[SERVER-22450] Mongodb sub-folders sometimes don't get u+x permission Created: 03/Feb/16  Updated: 18/Feb/16  Resolved: 18/Feb/16

Status: Closed
Project: Core Server
Component/s: Admin, Storage, WiredTiger
Affects Version/s: 3.2.1
Fix Version/s: None

Type: Bug Priority: Major - P3
Reporter: Radek Assignee: Kelsey Schubert
Resolution: Cannot Reproduce Votes: 0
Labels: None
Remaining Estimate: Not Specified
Time Spent: Not Specified
Original Estimate: Not Specified

Attachments: Text File mongo-1.log    
Issue Links:
Related
related to SERVER-20235 Upsert (via PHP) on non-existsing dat... Closed
Operating System: ALL
Steps To Reproduce:

It's hard to reproduce... usually it happens only on slaves... We create a new database every day... and there were no problems since december... and then it could not create/replicate files from in db: ZZZZZZ-160130 (30.I.2016) at midnight.

That means, on previous days, there were no problems with permissions.

And now the same problem with ./diagnostic.data/ means – the issue still presists in 3.2.1...

Participants:

 Description   

Same problem as described here:
https://jira.mongodb.org/browse/SERVER-20235

This time:
upgrade from MongoDB 3.0.3 to 3.2.1
after upgrade & restart - mongo can't write to ./diagnostic.data/ (no x attribute/permission):

$ ls -la /ssd/mongodb-wt/diagnostic.data/
razem 8
drw-r-xr-x  2 mongodb nogroup 4096 lut  3 14:13 .
drwxr-xr-x 18 mongodb mongodb 4096 lut  3 14:30 ..
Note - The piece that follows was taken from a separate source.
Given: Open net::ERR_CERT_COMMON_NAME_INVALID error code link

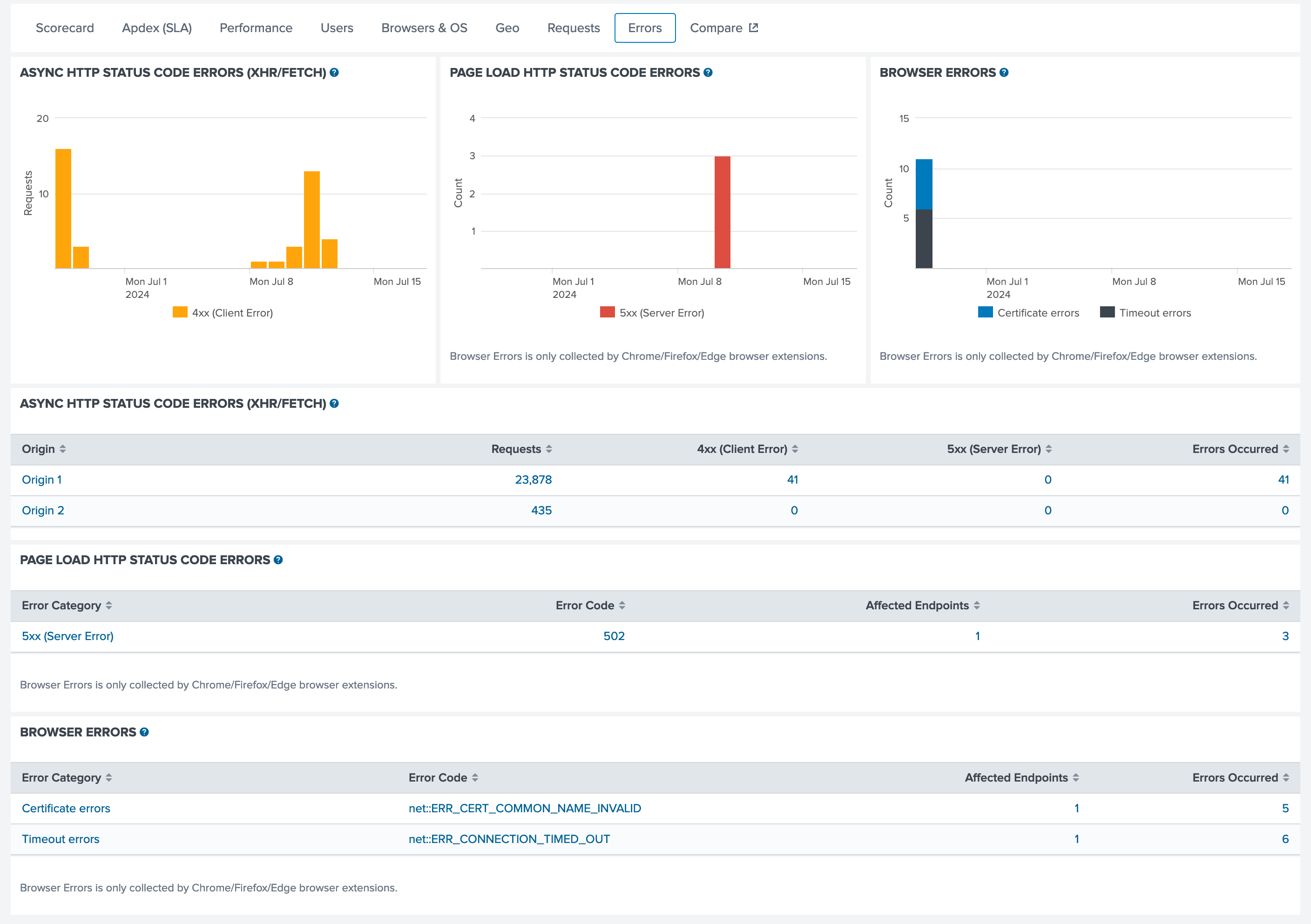Looking at the screenshot, I should coord(524,809).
Context mongodb.log in attachement.

Most important lines:

  2016-02-03T14:13:50.516+0100 I FTDC     [initandlisten] Initializing full-time diagnostic data capture with directory '/ssd/mongodb-wt/diagnostic.data'

and then:

2016-02-03T14:13:51.000+0100 W FTDC     [ftdc] Uncaught exception in 'UnknownError Caught std::exception of type boost::filesystem::filesystem_error: boost::filesystem::status: Permission denied: "/ssd/mongodb-wt/diagnostic.data/metrics.interim"' in full-time diagnostic data capture subsystem. Shutting down the full-time diagnostic data capture subsystem.



 Comments   
Comment by Kelsey Schubert [ 18/Feb/16 ]

Hi radek,

I'm glad that you have an effective workaround. We are still unable to reproduce this behavior: I followed the same upgrade path from MongoDB 3.0.3 to 3.2.1 and was able to write successfully to the diagnostics.data directory.

The fact that this issue emerges only following system restarts could indicate that the mask of the mongod process is being incorrectly set. If you are able, you may want to examine the mask of a mongod exhibiting this issue. Or you may want to examine if there are any automated processes being executed on these nodes which could explain the change in permission rights between server restarts.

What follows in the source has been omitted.